ACTIVITY:
Beneath this instruction is a listing; print exactly the lines in it starting at the line that contains "[whatsapp-icon] (178, 2487)" and going through the line that contains "Get Help (43, 2384)".

·····

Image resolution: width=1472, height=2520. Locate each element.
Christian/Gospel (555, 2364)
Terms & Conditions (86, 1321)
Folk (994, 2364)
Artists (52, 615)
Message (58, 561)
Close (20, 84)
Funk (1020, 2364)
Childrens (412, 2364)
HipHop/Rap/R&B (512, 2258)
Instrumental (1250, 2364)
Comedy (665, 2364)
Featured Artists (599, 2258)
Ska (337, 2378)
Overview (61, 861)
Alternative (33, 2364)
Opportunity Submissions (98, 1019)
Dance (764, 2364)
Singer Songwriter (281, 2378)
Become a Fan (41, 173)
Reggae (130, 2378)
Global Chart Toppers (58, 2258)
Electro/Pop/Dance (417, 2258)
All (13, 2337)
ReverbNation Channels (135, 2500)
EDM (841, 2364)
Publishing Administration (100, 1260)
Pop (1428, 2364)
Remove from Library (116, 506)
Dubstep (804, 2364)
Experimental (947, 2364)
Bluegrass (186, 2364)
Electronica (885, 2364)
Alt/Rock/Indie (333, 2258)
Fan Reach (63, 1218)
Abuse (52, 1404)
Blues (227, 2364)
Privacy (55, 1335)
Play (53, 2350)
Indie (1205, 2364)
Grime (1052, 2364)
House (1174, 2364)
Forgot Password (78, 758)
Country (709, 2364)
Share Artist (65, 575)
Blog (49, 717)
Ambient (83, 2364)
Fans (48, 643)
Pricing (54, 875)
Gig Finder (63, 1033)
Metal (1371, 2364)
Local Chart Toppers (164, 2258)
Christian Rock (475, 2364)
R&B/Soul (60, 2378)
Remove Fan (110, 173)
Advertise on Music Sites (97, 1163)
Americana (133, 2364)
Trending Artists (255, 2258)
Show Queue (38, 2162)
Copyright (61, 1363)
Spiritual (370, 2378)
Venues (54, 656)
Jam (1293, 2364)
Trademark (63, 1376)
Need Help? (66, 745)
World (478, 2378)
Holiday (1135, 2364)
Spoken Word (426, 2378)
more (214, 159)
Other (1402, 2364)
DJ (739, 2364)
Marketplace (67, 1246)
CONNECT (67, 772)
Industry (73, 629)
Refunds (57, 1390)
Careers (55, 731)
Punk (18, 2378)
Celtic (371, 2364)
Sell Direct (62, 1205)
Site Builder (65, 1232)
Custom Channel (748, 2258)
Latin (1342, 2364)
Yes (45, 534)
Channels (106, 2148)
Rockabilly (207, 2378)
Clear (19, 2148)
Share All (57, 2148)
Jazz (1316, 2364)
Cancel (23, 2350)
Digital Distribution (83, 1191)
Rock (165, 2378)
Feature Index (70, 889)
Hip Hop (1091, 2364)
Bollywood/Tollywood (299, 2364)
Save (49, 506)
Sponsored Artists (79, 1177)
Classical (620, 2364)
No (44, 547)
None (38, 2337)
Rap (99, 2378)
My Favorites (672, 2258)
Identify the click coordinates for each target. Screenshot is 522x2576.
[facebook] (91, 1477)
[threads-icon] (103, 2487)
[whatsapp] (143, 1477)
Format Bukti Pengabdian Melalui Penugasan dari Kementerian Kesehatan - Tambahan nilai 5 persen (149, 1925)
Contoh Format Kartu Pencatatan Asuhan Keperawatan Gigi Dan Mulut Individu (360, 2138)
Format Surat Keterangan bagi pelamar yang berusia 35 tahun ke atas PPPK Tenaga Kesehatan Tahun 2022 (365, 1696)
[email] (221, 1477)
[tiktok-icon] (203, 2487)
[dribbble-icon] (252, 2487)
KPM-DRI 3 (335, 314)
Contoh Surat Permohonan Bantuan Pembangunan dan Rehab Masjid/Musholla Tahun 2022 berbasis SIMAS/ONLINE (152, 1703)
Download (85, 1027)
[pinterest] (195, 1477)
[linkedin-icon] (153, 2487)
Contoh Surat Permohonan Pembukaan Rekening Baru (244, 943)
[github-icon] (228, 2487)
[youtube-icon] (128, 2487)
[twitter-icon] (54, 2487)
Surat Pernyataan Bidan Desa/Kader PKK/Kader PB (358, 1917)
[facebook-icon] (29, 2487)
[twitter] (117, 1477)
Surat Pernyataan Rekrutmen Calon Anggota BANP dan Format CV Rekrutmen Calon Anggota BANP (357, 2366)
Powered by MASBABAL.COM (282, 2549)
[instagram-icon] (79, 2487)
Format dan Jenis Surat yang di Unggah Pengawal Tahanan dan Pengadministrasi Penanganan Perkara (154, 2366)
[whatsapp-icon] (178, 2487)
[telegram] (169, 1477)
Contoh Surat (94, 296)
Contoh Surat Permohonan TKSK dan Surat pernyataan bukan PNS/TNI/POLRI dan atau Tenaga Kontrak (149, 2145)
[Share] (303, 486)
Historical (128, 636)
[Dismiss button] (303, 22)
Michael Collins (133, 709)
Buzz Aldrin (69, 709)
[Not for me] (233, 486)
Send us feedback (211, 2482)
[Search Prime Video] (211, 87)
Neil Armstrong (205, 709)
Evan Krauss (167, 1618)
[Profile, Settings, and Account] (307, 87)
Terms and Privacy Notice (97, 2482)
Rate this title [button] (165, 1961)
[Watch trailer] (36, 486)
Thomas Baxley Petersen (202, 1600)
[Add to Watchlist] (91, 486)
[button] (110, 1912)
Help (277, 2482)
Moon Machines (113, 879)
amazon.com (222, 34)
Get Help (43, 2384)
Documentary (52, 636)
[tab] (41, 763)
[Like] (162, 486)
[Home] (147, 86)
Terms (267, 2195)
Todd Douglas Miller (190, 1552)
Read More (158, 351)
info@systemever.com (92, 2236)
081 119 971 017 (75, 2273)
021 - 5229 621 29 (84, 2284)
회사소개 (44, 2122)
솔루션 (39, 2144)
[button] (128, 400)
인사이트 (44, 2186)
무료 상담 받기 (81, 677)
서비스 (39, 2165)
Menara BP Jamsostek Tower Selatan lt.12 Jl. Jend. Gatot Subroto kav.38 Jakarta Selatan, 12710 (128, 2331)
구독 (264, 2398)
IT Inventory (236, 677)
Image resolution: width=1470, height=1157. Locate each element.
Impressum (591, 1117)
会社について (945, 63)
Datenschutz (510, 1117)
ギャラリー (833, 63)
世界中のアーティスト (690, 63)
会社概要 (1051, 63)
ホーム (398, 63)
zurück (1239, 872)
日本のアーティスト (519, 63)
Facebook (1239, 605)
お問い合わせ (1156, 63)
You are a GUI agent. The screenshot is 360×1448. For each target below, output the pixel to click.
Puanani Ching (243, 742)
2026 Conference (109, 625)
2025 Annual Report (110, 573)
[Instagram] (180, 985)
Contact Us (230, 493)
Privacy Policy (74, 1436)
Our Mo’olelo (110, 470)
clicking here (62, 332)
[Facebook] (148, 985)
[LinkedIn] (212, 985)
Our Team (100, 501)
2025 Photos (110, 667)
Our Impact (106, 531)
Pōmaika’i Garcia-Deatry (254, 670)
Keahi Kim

·····

SOLUTION FOR THIS EXERCISE:
[whatsapp-icon] (178, 2487)
[telegram] (169, 1477)
Contoh Surat (94, 296)
Contoh Surat Permohonan TKSK dan Surat pernyataan bukan PNS/TNI/POLRI dan atau Tenaga Kontrak (149, 2145)
[Share] (303, 486)
Historical (128, 636)
[Dismiss button] (303, 22)
Michael Collins (133, 709)
Buzz Aldrin (69, 709)
[Not for me] (233, 486)
Send us feedback (211, 2482)
[Search Prime Video] (211, 87)
Neil Armstrong (205, 709)
Evan Krauss (167, 1618)
[Profile, Settings, and Account] (307, 87)
Terms and Privacy Notice (97, 2482)
Rate this title [button] (165, 1961)
[Watch trailer] (36, 486)
Thomas Baxley Petersen (202, 1600)
[Add to Watchlist] (91, 486)
[button] (110, 1912)
Help (277, 2482)
Moon Machines (113, 879)
amazon.com (222, 34)
Get Help (43, 2384)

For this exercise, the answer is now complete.